Due to the large number of message forwarding in the production environment, direct attach process has high risk and is not conducive to single message observation and positioning. Therefore, the pre-release environment is selected for attach, the request volume is controllable, the data is consistent with the online data, and only the read operation will not affect the production environment.

Use Arthas’s watch command to observe the input parameters to the write method.

  • -x indicates the traversal depth, which can be adjusted to print specific parameters and results. The default value is 1
  • -b indicates before the method is invoked

As you can see, the publishMessage and userSession parameters are displayed. The data can then be observed under the pre-publish trigger message.

Set up a test group, in addition to the main brand of their own test users and another new brand users. After sending several group chat messages at the beginning, a new brand user and a test user of the main brand were recruited, and the probability of recurrence was much higher. I observed the publishMessage value of the same group chat message sent to each group member, and found that if the user of the new brand is first traversed, and then the user of the main brand is traversed, the publishMessage copy is actually the new brand copy!! The in the mind fierce a surprise, be, be the bug that this low-level error causes, everybody should also guess reason.

Here’s why:

  • Iterates through the publishMessage parameter passed by the group members. Each change in payload affects the publishMessage argument passed in
  • ReplaceMsgMap stores only the new brand copy
  • If it is empty when the main brand obtains the corresponding copy according to the appName, payload is not set. The payload of the most transmitted publishMessage is used
  • When traversing group members, the order is random

If a primary brand user is traversed after the new brand user, the payload field of the publishMessage is set to the new brand text. However, the main brand cannot find the corresponding text in the replaceMsgMap, so it does not update the payload. If the payload of the user that was traversed last time is reused, the text is displayed abnormally.
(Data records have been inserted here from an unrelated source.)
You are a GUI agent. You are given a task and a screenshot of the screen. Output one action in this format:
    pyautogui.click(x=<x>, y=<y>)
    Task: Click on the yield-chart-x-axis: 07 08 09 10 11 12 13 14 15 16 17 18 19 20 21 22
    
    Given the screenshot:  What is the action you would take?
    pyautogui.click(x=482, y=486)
ReplaceMsgMap adds the text of the main brand to the replaceMsgMap, and updates the payload field every time you iterate to the main brand to ensure that the text is displayed properly.
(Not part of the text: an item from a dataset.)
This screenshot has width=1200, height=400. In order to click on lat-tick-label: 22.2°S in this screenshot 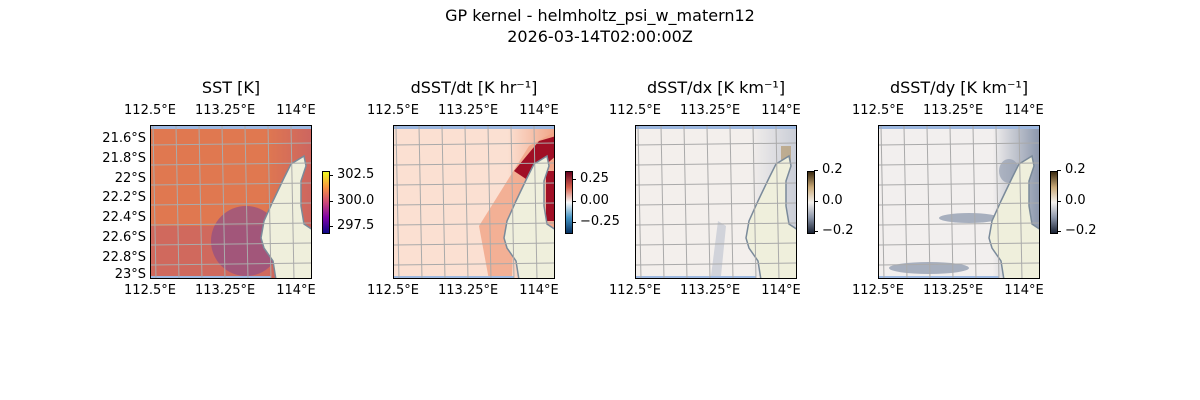, I will do `click(124, 198)`.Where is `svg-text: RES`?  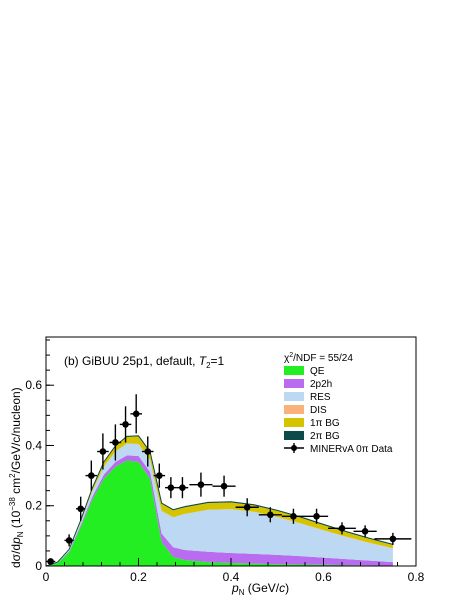
svg-text: RES is located at coordinates (320, 398).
During the entire locating process, there is no need to add logs or restart the online application. In this way, sufficient information can be obtained for troubleshooting and locating problems. Spend half a day, fumble and tinker, need time can save a lot of effort. For details, see -> Official documentation

One click to install and start Arthas

  • Method 1: Implement Arthas one-click remote diagnosis using Cloud Toolkit

Cloud Toolkit is a free local IDE plug-in released by AliYun to help developers develop, test, diagnose and deploy applications more efficiently. Plugins enable one-click deployment of native applications to any server, even the cloud (ECS, EDAS, ACK, ACR, applets, etc.); There are also built-in Arthas diagnostics, Dubbo tools, Terminal terminals, file uploads, function calculations, and MySQL executators. Not only the mainstream version of IntelliJ IDEA, but also Eclipse, Pycharm, Maven and others.

It is recommended to download Cloud Toolkit using the IDEA plugin to use Arthas: t.tb.cn/2A5CbHWveOX…

  • Method 2: Download directly

Address: github.com/alibaba/art… .

Arthas’s essay campaign is in full swing

Arthas is officially holding an essay call if you have:

  • Problems identified using Arthas
  • Source code interpretation of Arthas
  • Advise Arthas
  • No limit, other Arthas related content

Welcome to participate in the essay activity, there are prizes to win oh ~ click to submit

“Alibaba Cloud originator focuses on micro-service, Serverless, container, Service Mesh and other technical fields, focuses on the trend of cloud native popular technology, large-scale implementation of cloud native practice, and becomes the public account that most understands cloud native developers.”